Member-only story
What Should a Data Orchestration Tool Do
Data orchestration in a DataOps setup
One of the battles in the data domain is data orchestration and what’s the best tool for it. You hear about tool X and how it is dead, doomed to be replaced by this new open source tooling. Or you hear about using CI/CD tooling as a cheap solution to orchestrate your data pipelines. But what’s a data orchestration tool, and what should it do? That’s what this article is all about!
Even if the green status in a data orchestration tool is music to our ears, data orchestration has nothing to do with music if it has to do with coordinating jobs.
From A SQL Statement To A Job
Let’s say we are working on a new data pipeline, doing some data analysis, and figuring out what our SQL should look like. We would do something like this:
load file1 to tab1;
load file2 to tab2;
load file3 to tab3;
...
with
cte1 as (...),
cte2 as (...),
cte3 as (...)
-- insert into tgt
select ...
from cte1
join cte2 on ...
join cte3 on ...;
...
After we finalize our solution, it is time to automate it. Quick and dirty, we encapsulate all of the above in one step and schedule it somewhere to run (even on GitHub or Jenkins, because why not?!). If something fails, we clean up the data and start from scratch. While this could work for a low-priority data pipeline for a small team and less data, as soon as you start building high-priority data pipelines, your team grows, your data grows vertically or horizontally, and this solution will be hard to maintain due to the lack of traceability and management it provides.
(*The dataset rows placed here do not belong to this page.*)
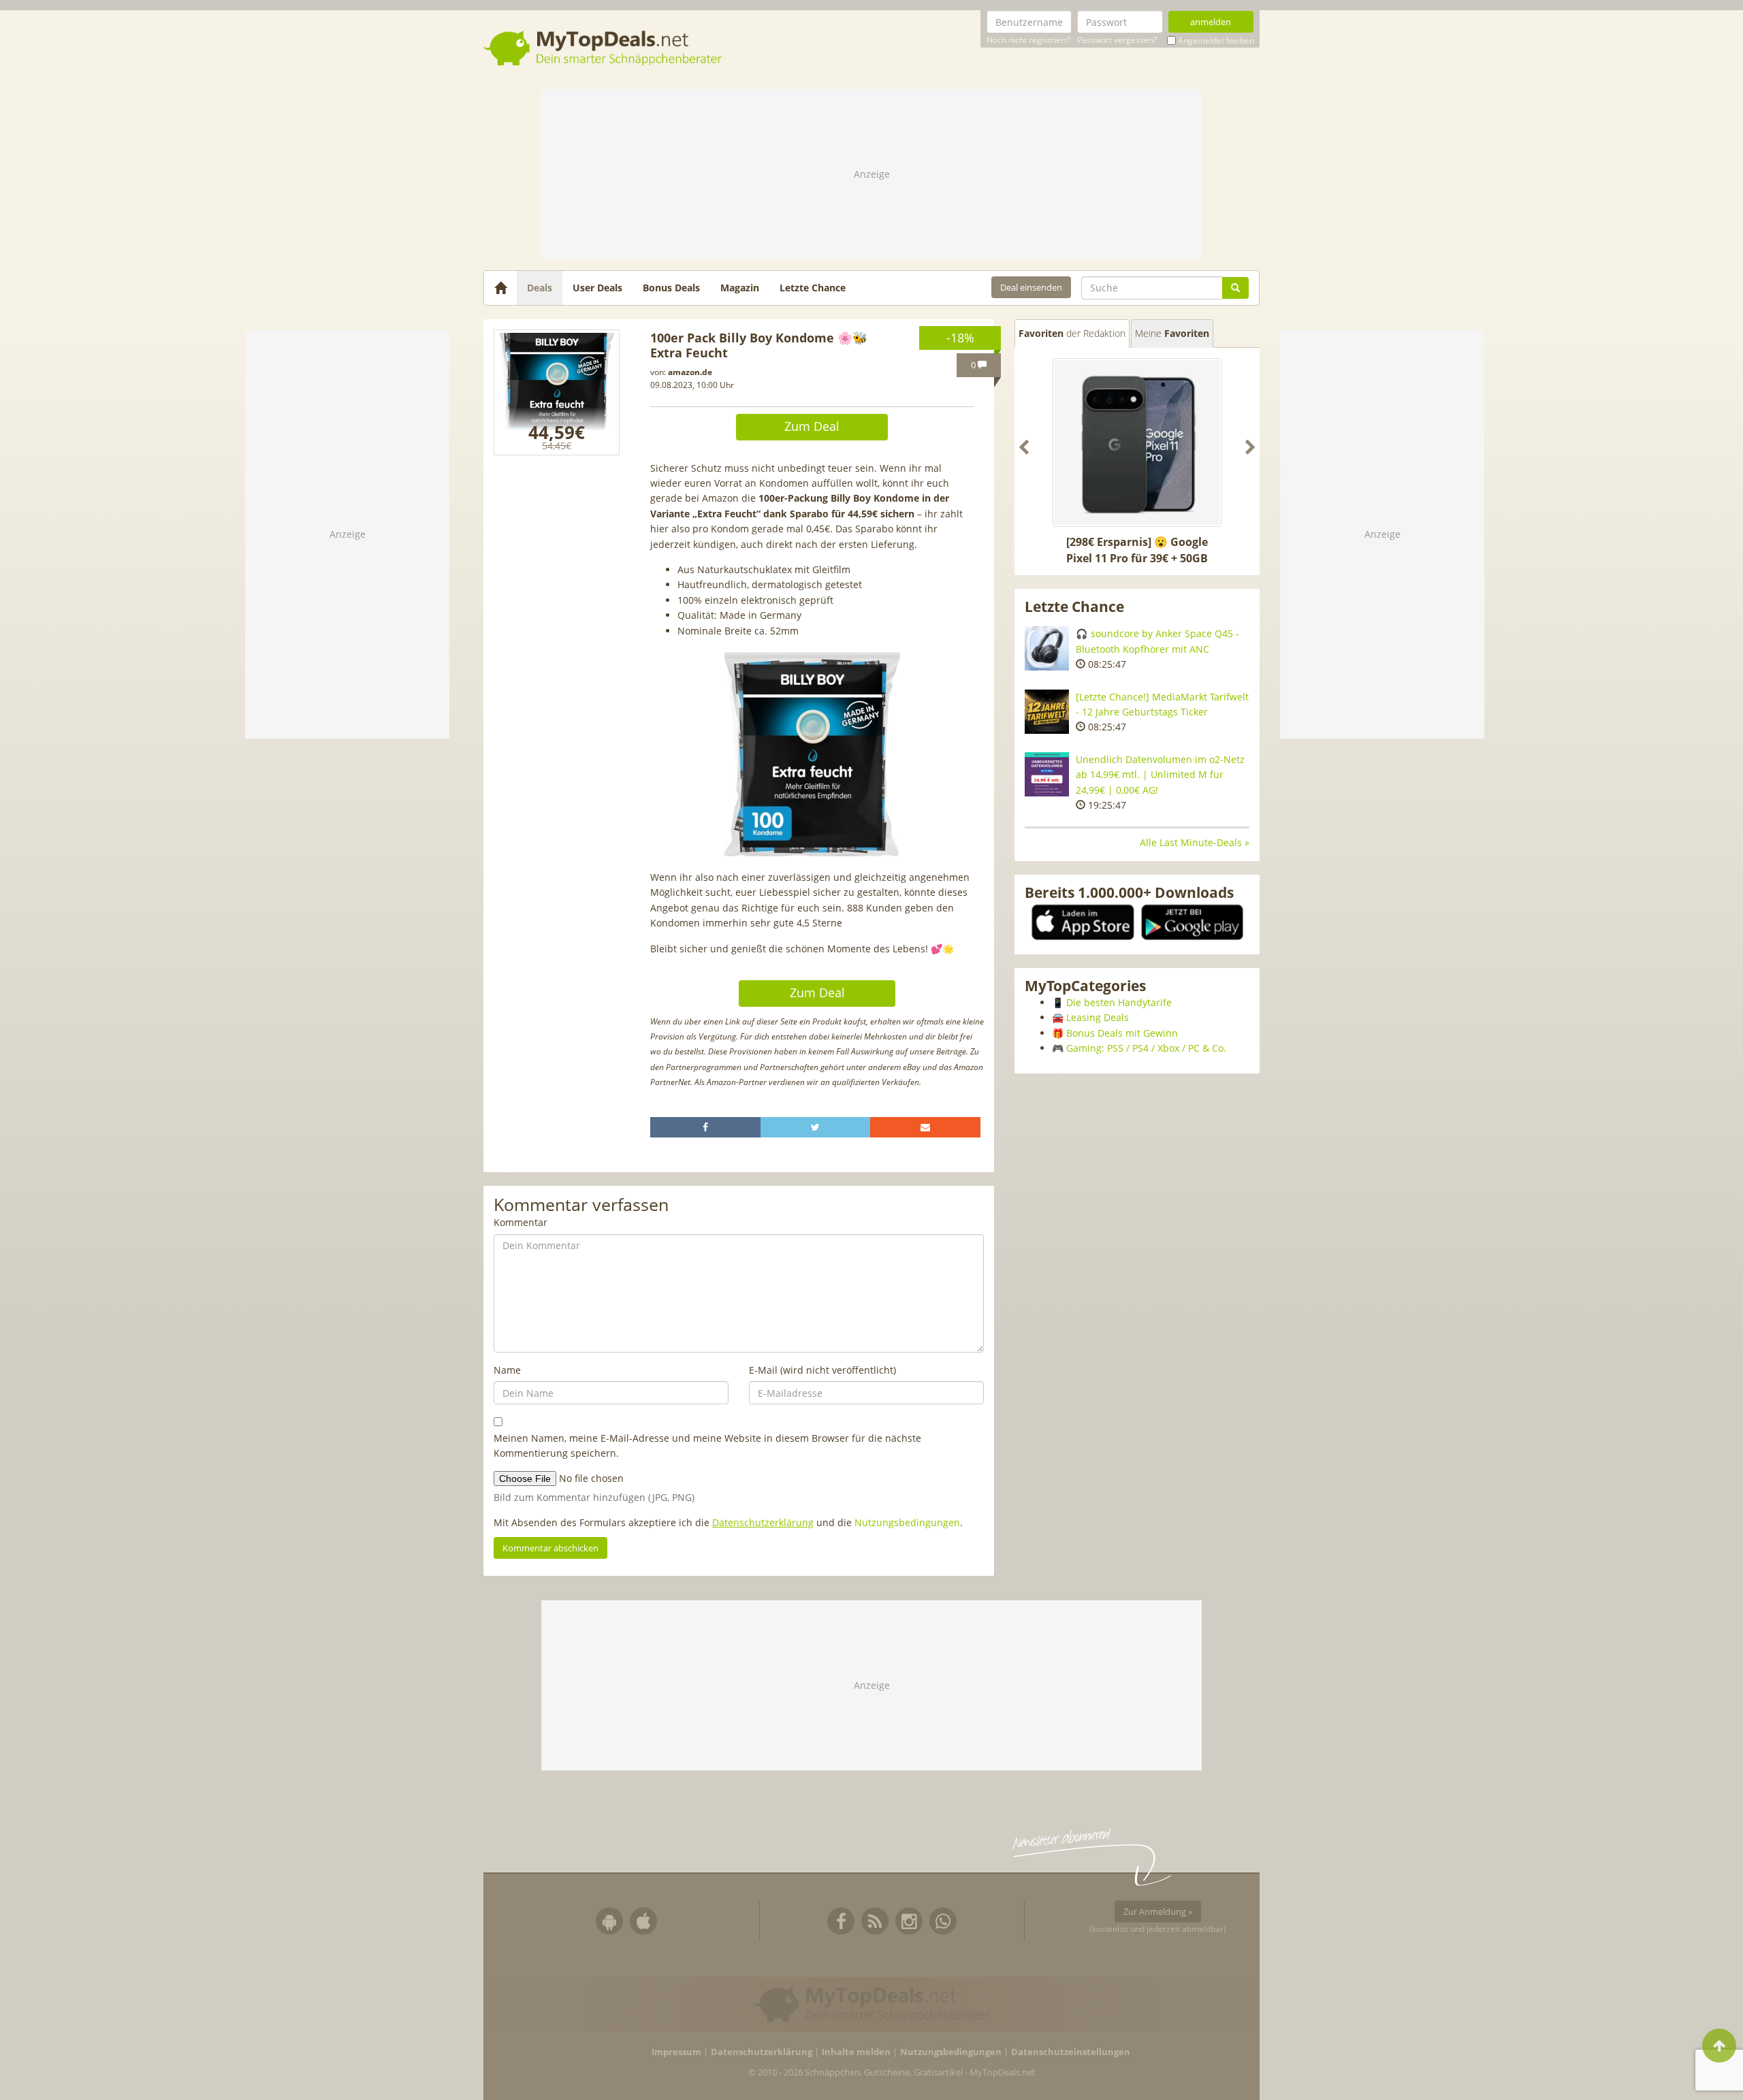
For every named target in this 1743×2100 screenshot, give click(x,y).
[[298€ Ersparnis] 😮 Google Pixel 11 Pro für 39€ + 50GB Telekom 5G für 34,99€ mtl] (1137, 442)
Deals (539, 287)
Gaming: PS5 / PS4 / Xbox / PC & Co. (1146, 1047)
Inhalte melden (856, 2052)
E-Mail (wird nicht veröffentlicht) (822, 1369)
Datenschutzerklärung (763, 1522)
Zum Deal (811, 426)
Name (507, 1369)
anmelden (1210, 22)
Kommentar (520, 1222)
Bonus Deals (671, 287)
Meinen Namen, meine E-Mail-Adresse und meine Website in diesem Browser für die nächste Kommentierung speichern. (707, 1445)
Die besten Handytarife (1119, 1002)
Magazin (739, 287)
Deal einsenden (1031, 287)
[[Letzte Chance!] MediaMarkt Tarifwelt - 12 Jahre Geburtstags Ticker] (1047, 712)
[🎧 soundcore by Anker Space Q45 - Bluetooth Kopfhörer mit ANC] (1047, 648)
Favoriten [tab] (1072, 333)
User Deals (597, 287)
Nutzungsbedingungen (907, 1522)
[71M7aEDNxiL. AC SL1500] (556, 392)
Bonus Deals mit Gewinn (1122, 1033)
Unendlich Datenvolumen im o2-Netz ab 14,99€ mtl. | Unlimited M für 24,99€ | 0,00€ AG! (1160, 774)
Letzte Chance (813, 287)
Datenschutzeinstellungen (1070, 2052)
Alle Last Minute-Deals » (1194, 842)
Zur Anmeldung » (1157, 1911)
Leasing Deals (1097, 1017)
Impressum (676, 2052)
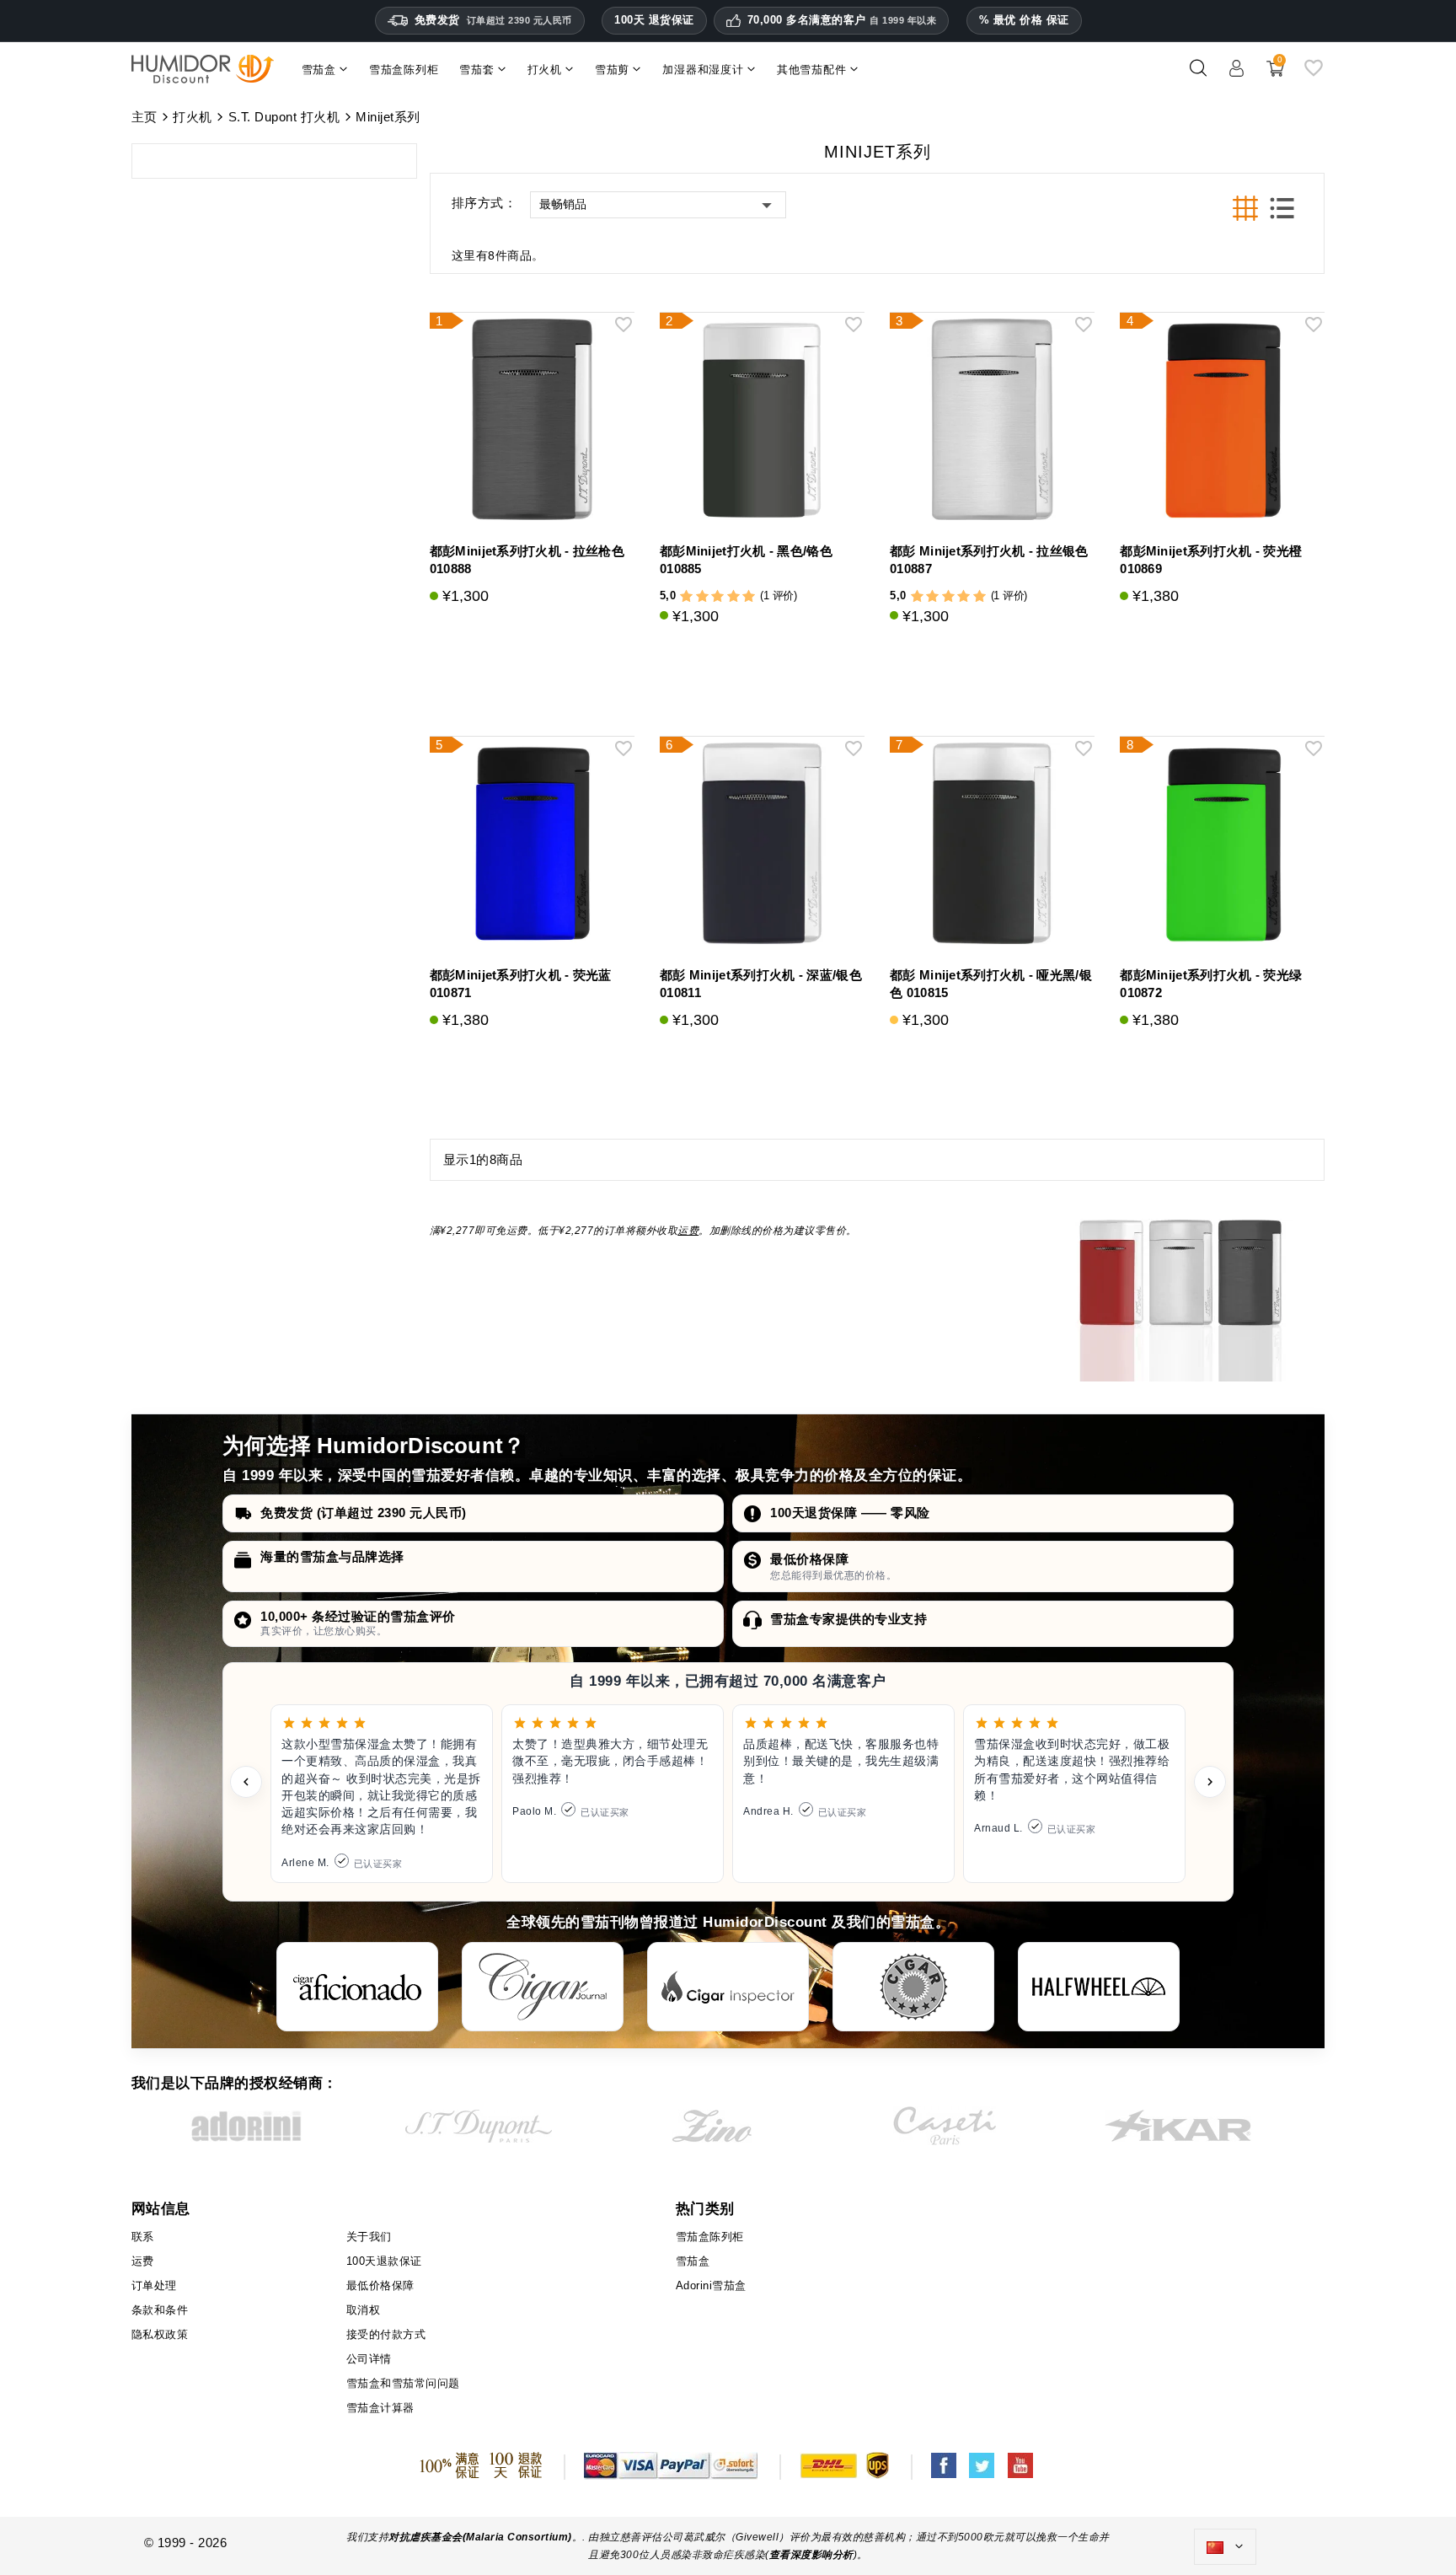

Jobs = data processing steps
Oftentimes, in data, we think at the level of lowest granularity. By defining the lowest detail, we ensure we do not have duplicates in the data and that our processes remain simple and easy to manage. A job is the lowest granularity in data processing and contains a single step which can be (among others):
- (delete/ truncate) insert
- update
- upsert (or merge)
- remove
- copy
- export